BTW, on this particular island there were three things one was never supposed to ask.  “Where are you from, what’s your last name, what do you do for a living?”

Chainsaw just kind of appeared on the Caribbean island at some point,
having migrated from the Pacific Northwest where he’d been a lumberjack.

He was, and probably still is, the second most profane human being I have
ever met. Because of his profession, and the fact that much of the bush to
be cleared was cassia, which is full of thorns, Chainsaw was always
scratched, cut, bleeding, and with a patchwork of other occupational wounds in
various states of healing/scabbing. His T-shirts suffered the same fate and were invariably torn in several places.

Chainsaw, however had hidden depths. Brilliant, literate, and with a
massive database of general liberal arts information, Chainsaw was quite a
conversationalist. He could riff on various obscure philosophers, contemporary fiction, history, you name it. We had a number of fascinating chats over the years.

I only ever saw him happy once. After a huge hurricane had pretty much
squashed the island, all the locals had to pitch in to clear the roads and get
the power back on. None of the airports were open so each island was pretty much on its own.

I came around a corner and there was Chainsaw, dangling above the debris strewn roadway from one of the few trees still standing, by one arm, the other swinging along with the chainsaw like a damn bullwhip, cutting the hanging branches dangling from also-dangling wires and trees, just a-whoopin’ and hollerin’ like a cowboy gettin’ some little dogies along on the dusty trail.  He sounded like Slim Pickens in the final scene of “Dr. Strangelove” (one of the greatest films ever made).

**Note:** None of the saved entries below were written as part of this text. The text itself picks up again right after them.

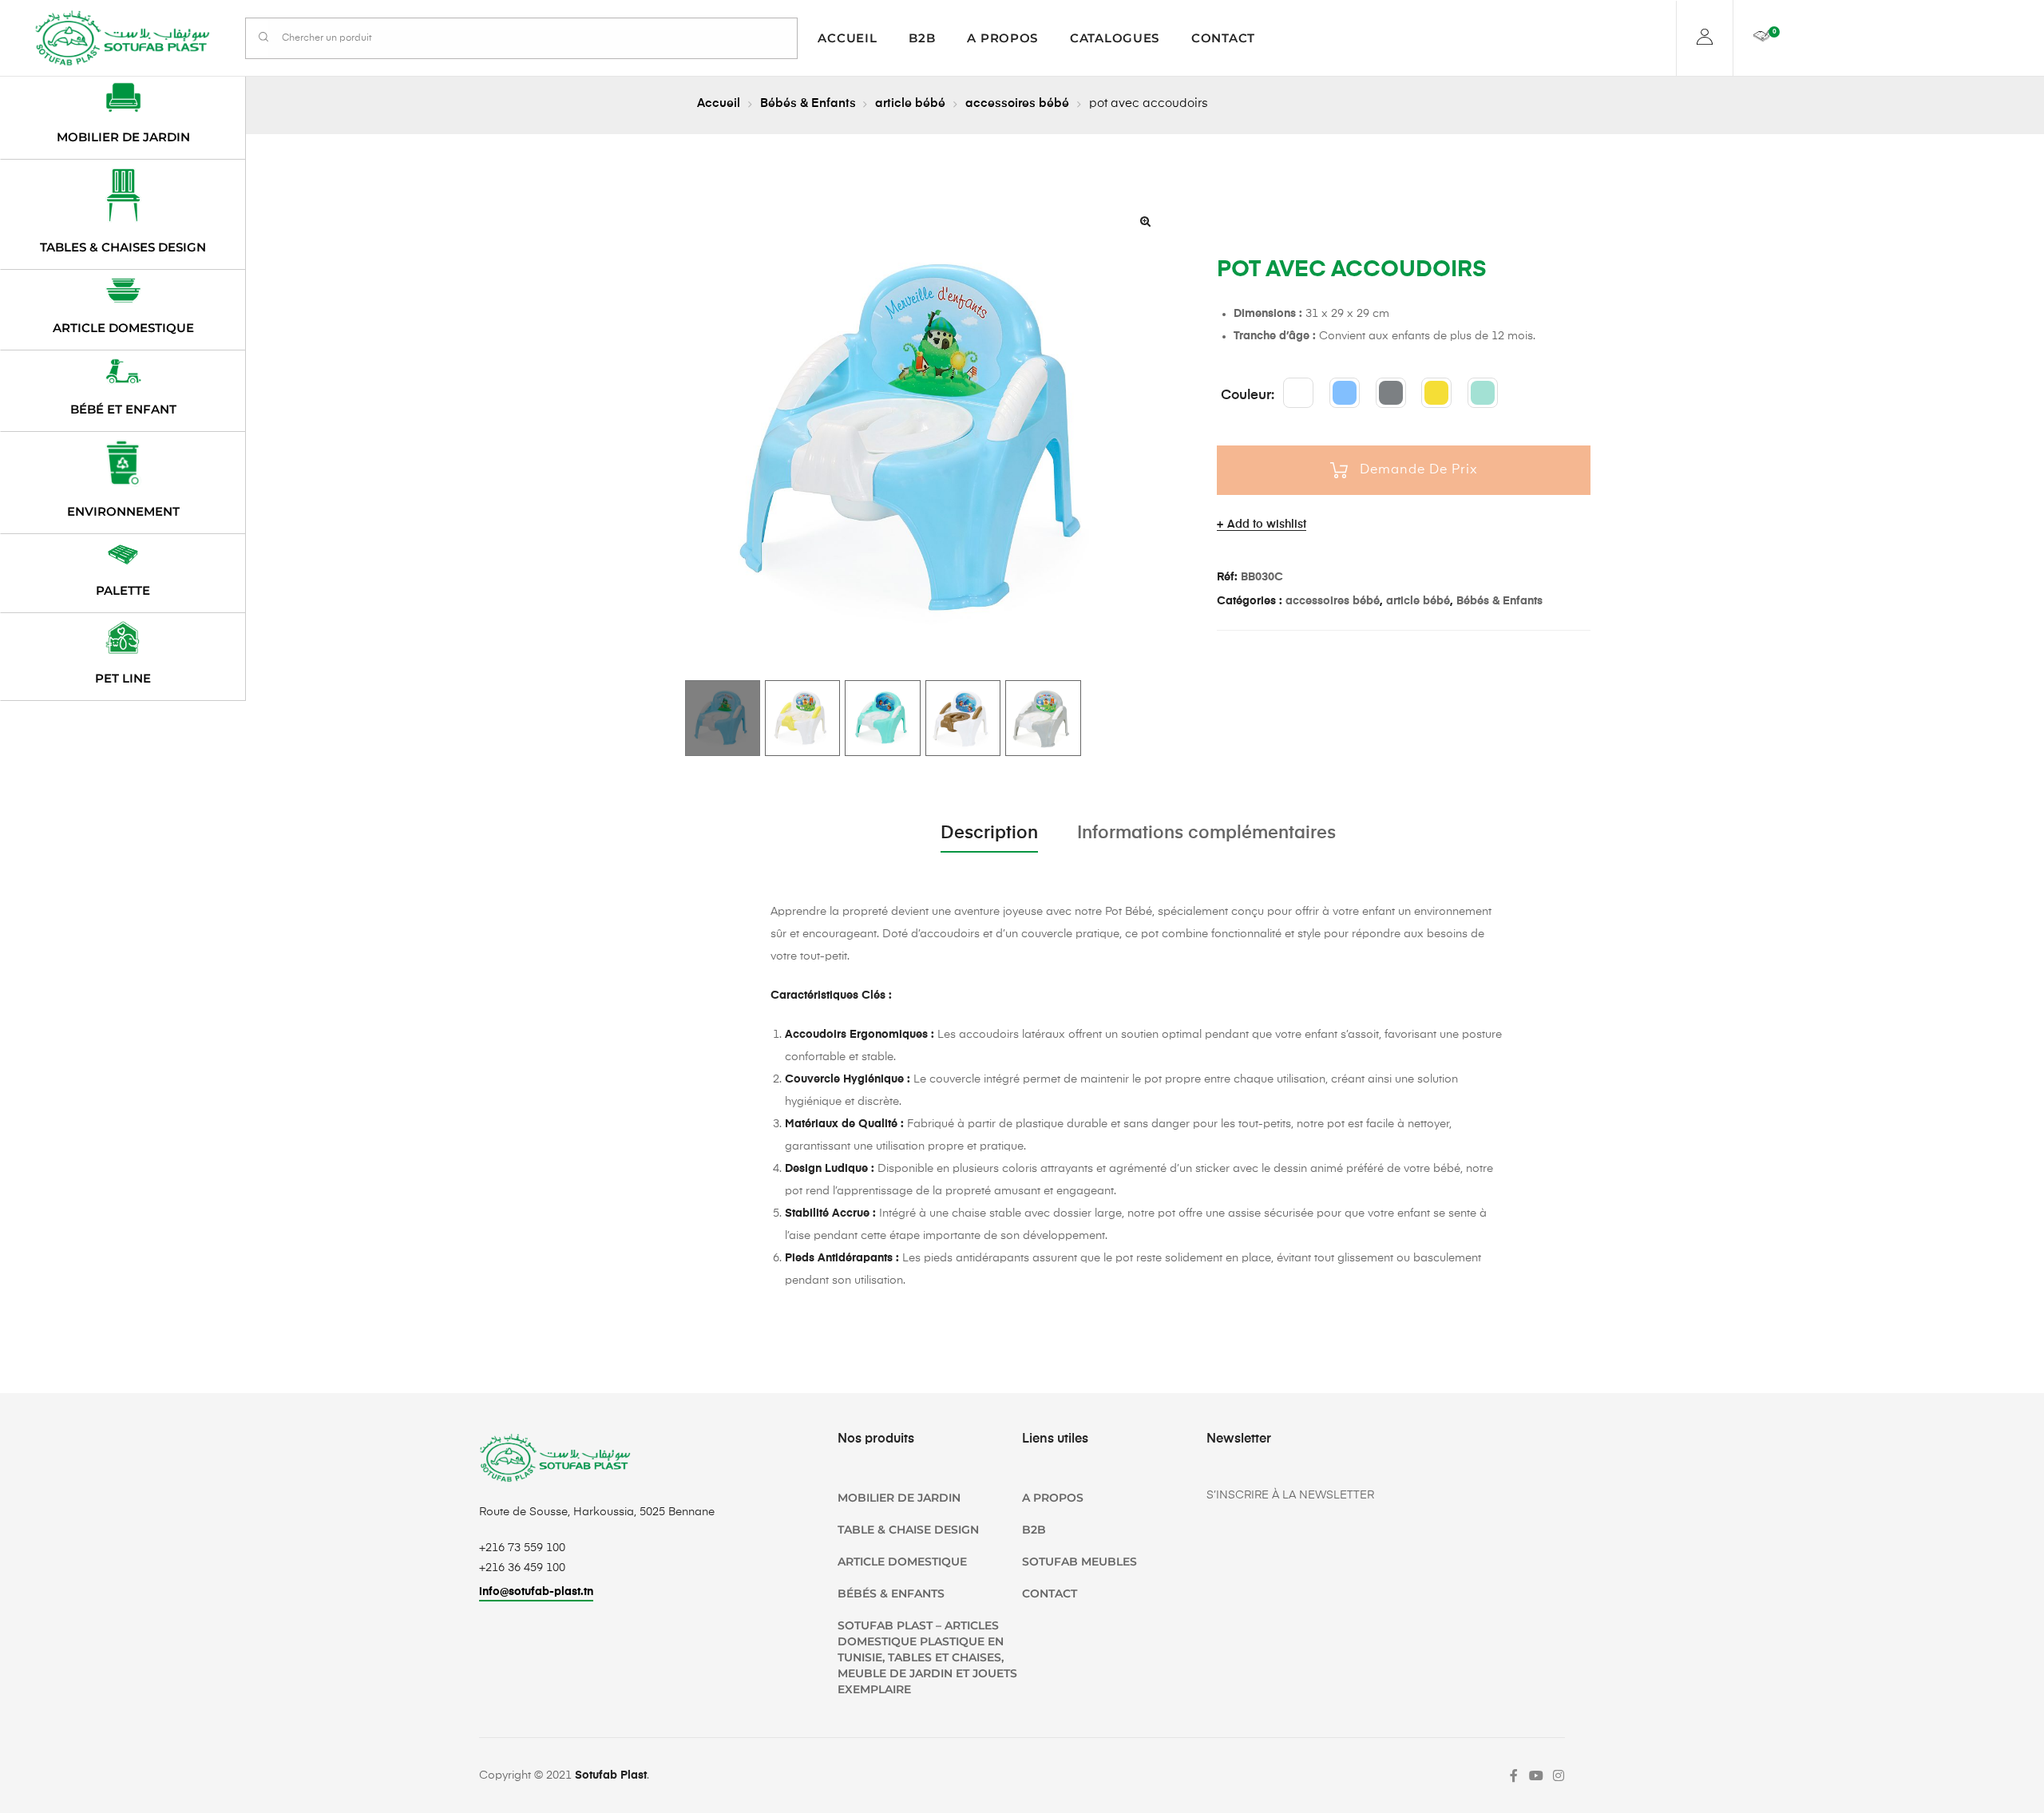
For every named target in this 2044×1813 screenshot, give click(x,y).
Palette (123, 590)
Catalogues (1114, 38)
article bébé (910, 103)
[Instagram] (1558, 1775)
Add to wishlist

Chainsaw had this huge grin on his face.  I’d never seen him smile–normally even when he laughed he frowned.  I wasn’t even aware he could smile

*BTW for Goose flights they would have to take passenger weights to determine if the lumbering aircraft could safely get airborne and land.  Seems as though I recall that here’s an old VI Daily News photo somewhere of the Lt. Gov. or Gov. or head of the legislature, something political…wading in the shallows having been forced to abandon a Goose plane for reasons I can’t recall.  The seaplanes had a reputation for being rickety but there were a limited number of ways to get to St. Croix from St. Thomas, and the Goose was the quickest one.